- Action item
When you reach the line that contains "Enable the Add unit tests checkbox", begin copying exactly and continue through the last line below. Do not copy pictures.

- Listed records
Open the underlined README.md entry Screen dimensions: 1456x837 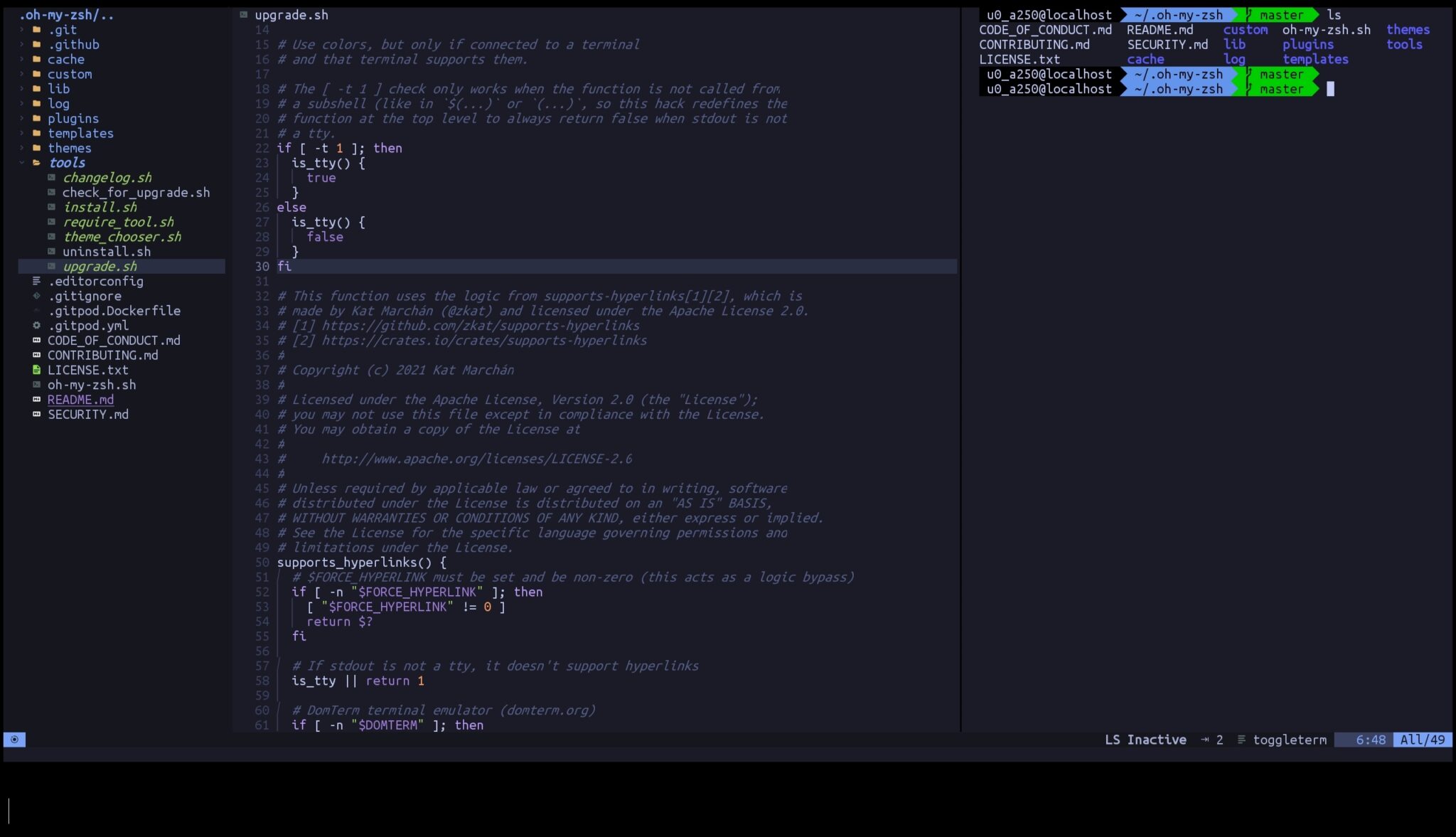[81, 400]
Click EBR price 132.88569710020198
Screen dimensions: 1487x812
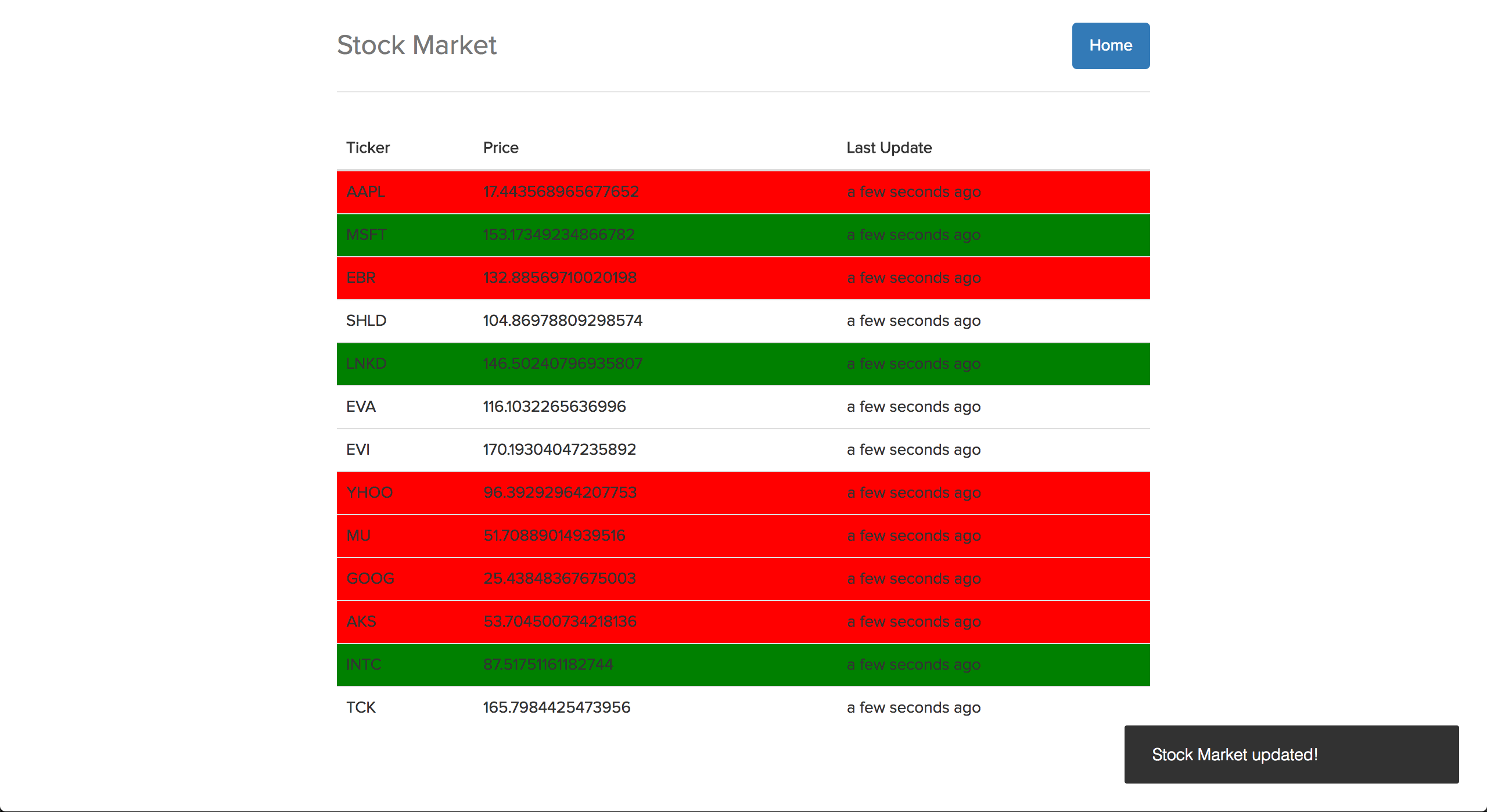pyautogui.click(x=559, y=278)
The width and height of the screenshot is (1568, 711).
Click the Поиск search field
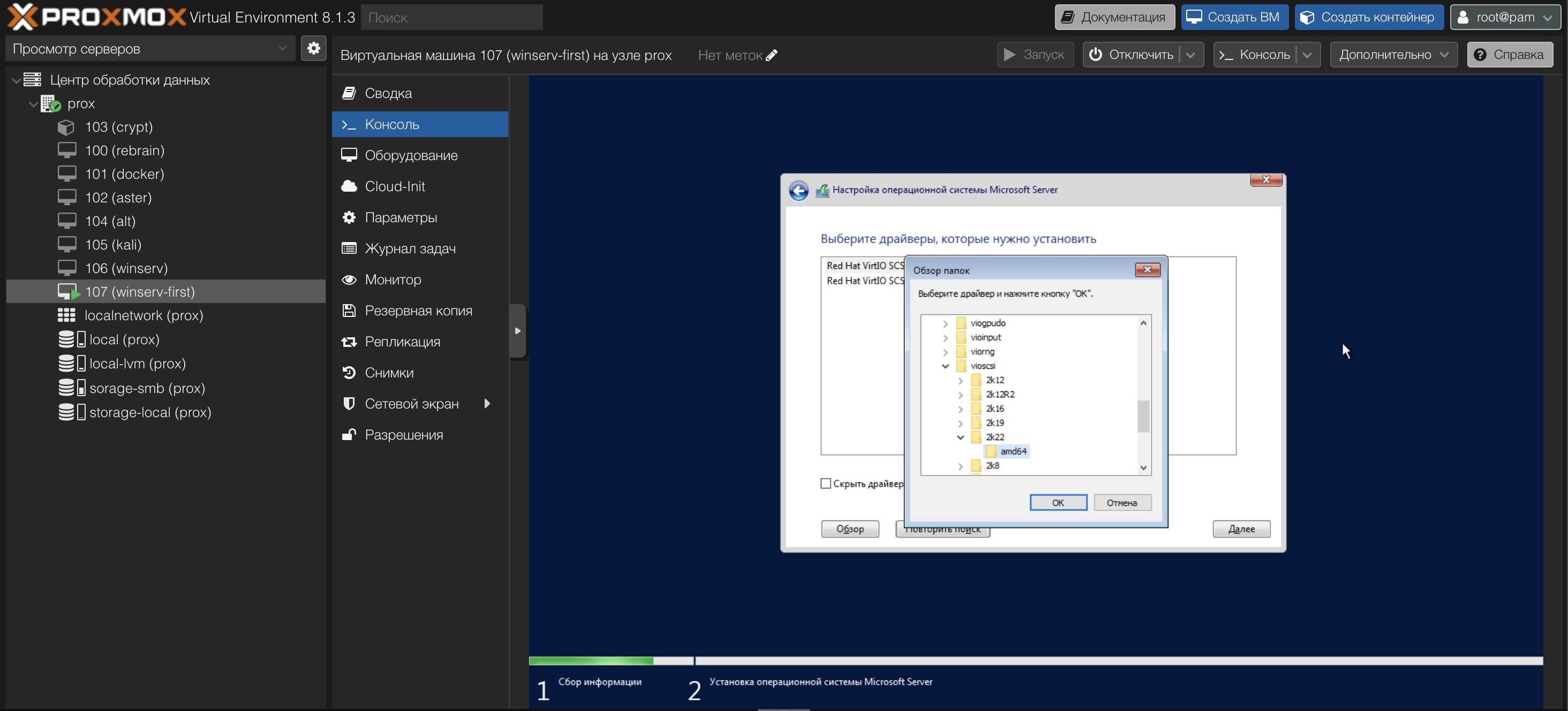[451, 17]
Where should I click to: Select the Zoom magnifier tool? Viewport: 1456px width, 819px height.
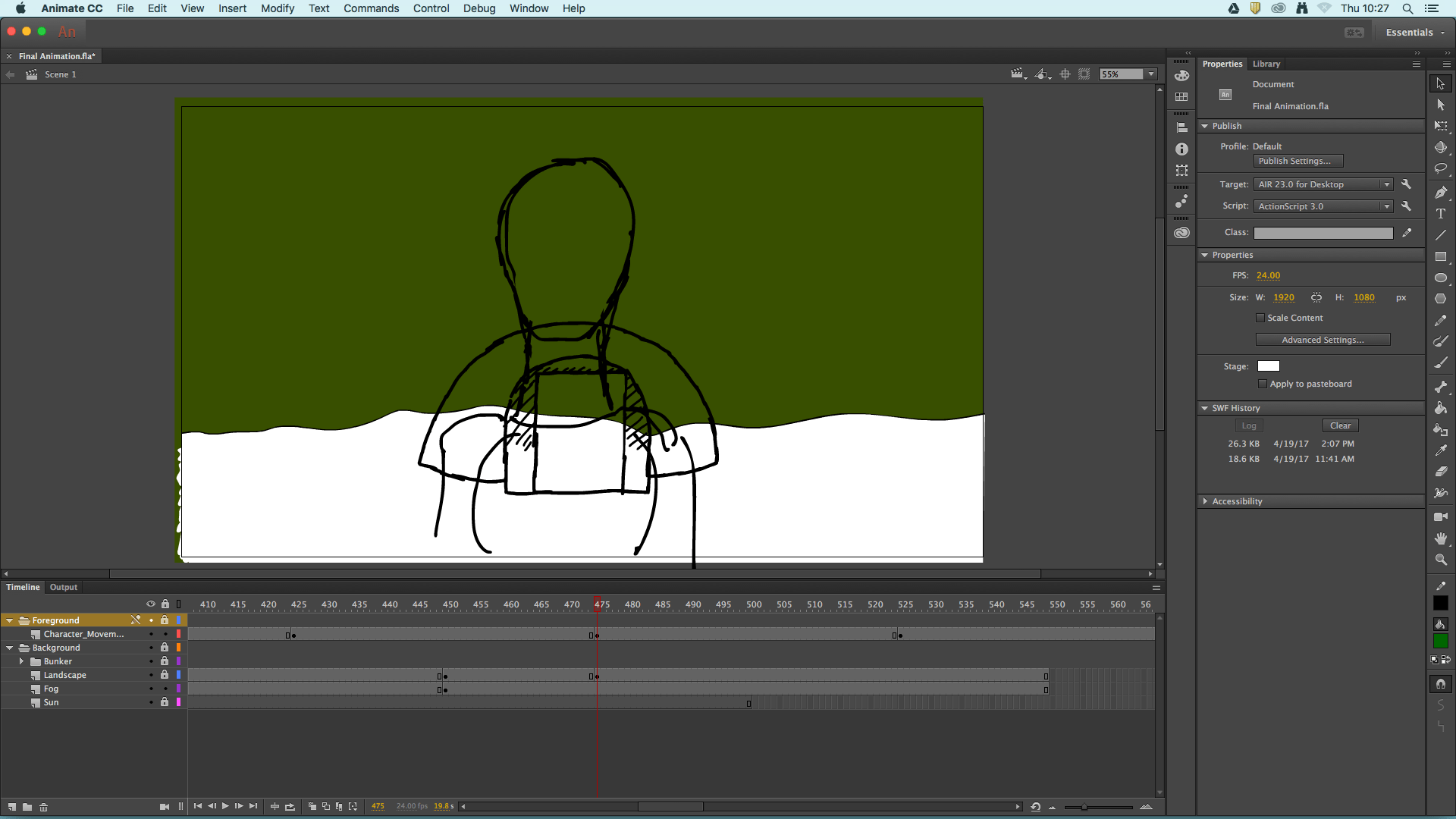(x=1441, y=560)
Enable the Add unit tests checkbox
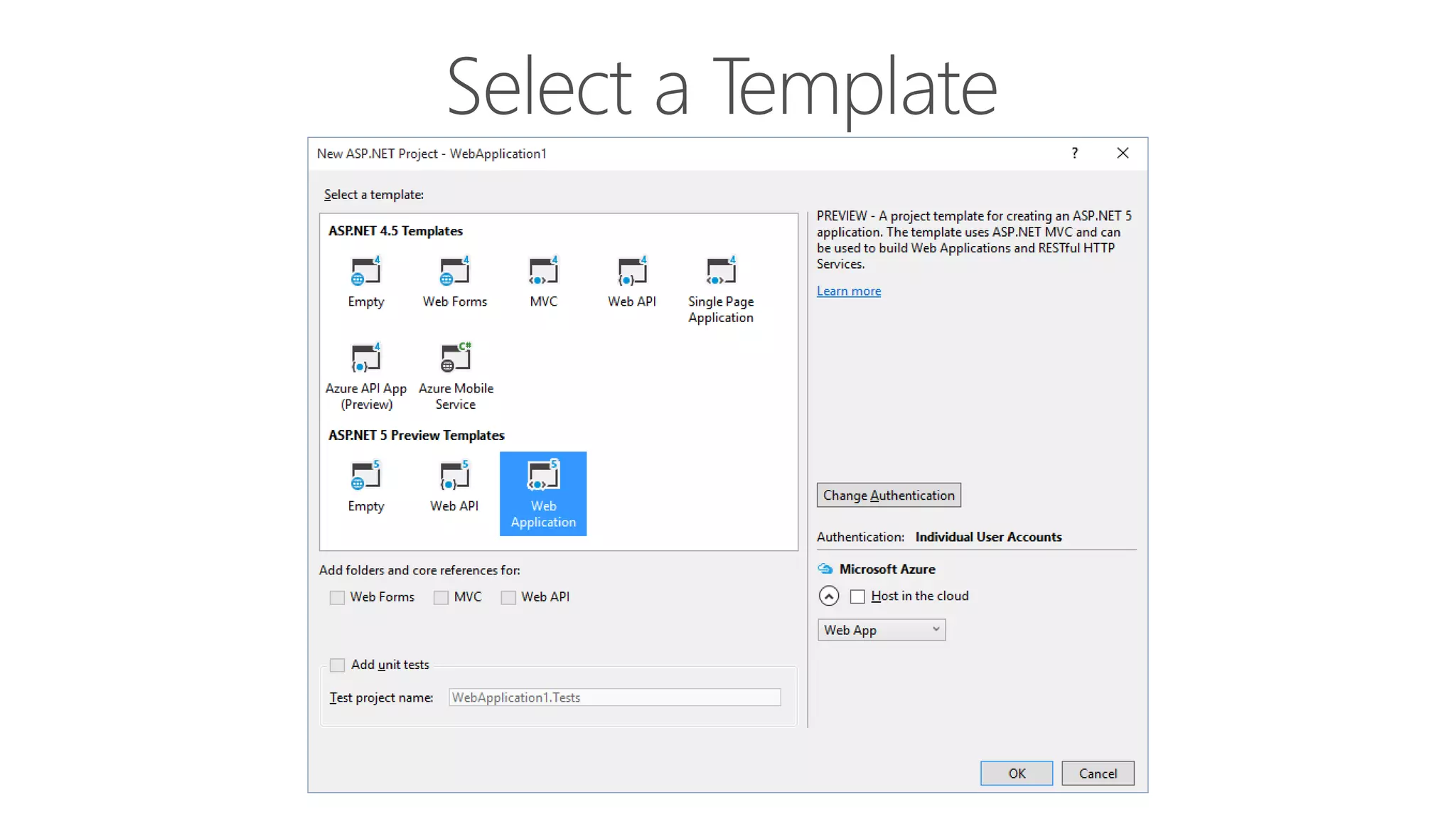This screenshot has width=1456, height=819. coord(338,665)
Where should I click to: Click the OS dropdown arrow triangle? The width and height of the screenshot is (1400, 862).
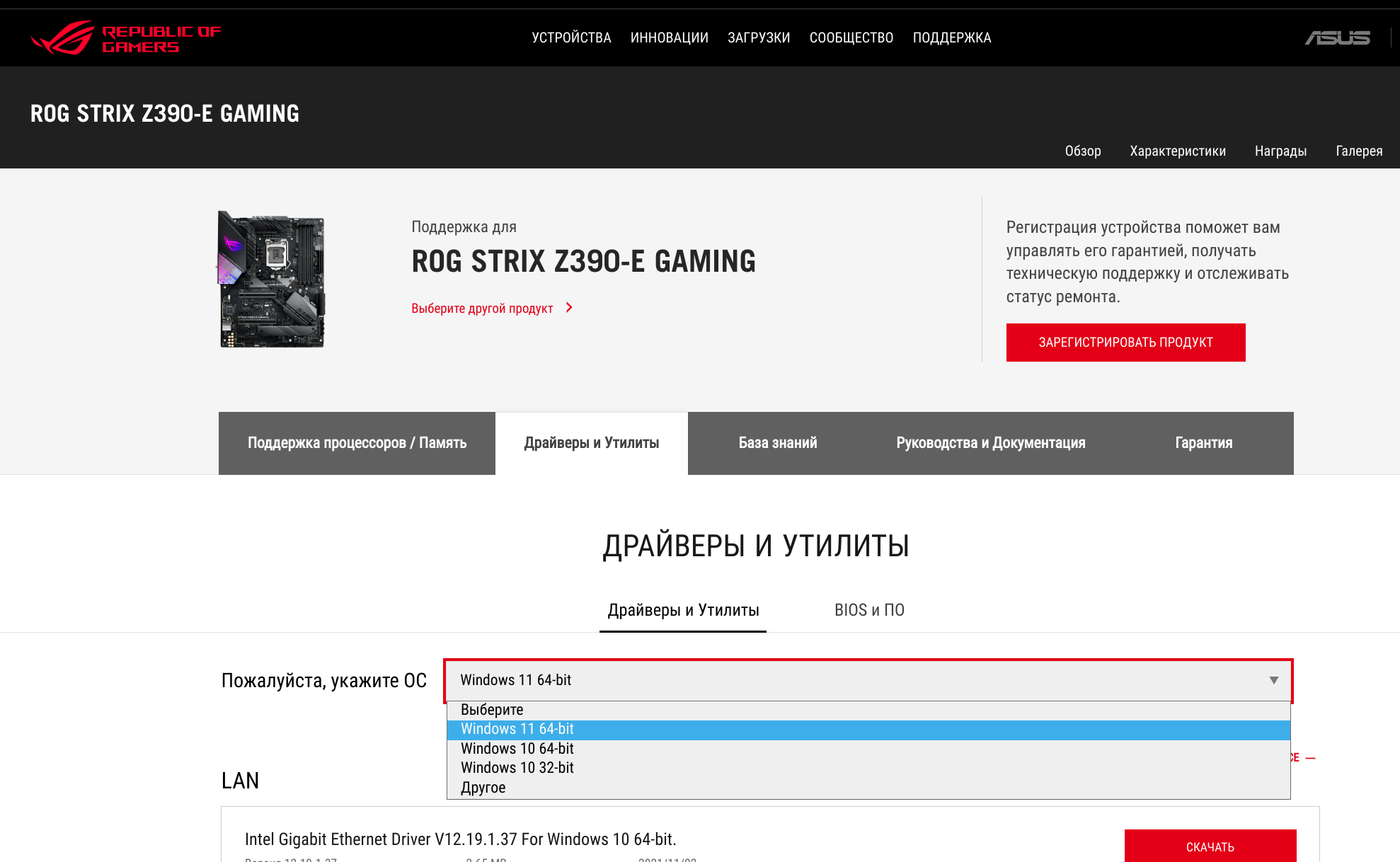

- Your solution
Enable the Add unit tests checkbox
This screenshot has width=1456, height=819. coord(338,665)
Where should I click to: Click the OS dropdown arrow triangle? The width and height of the screenshot is (1400, 862).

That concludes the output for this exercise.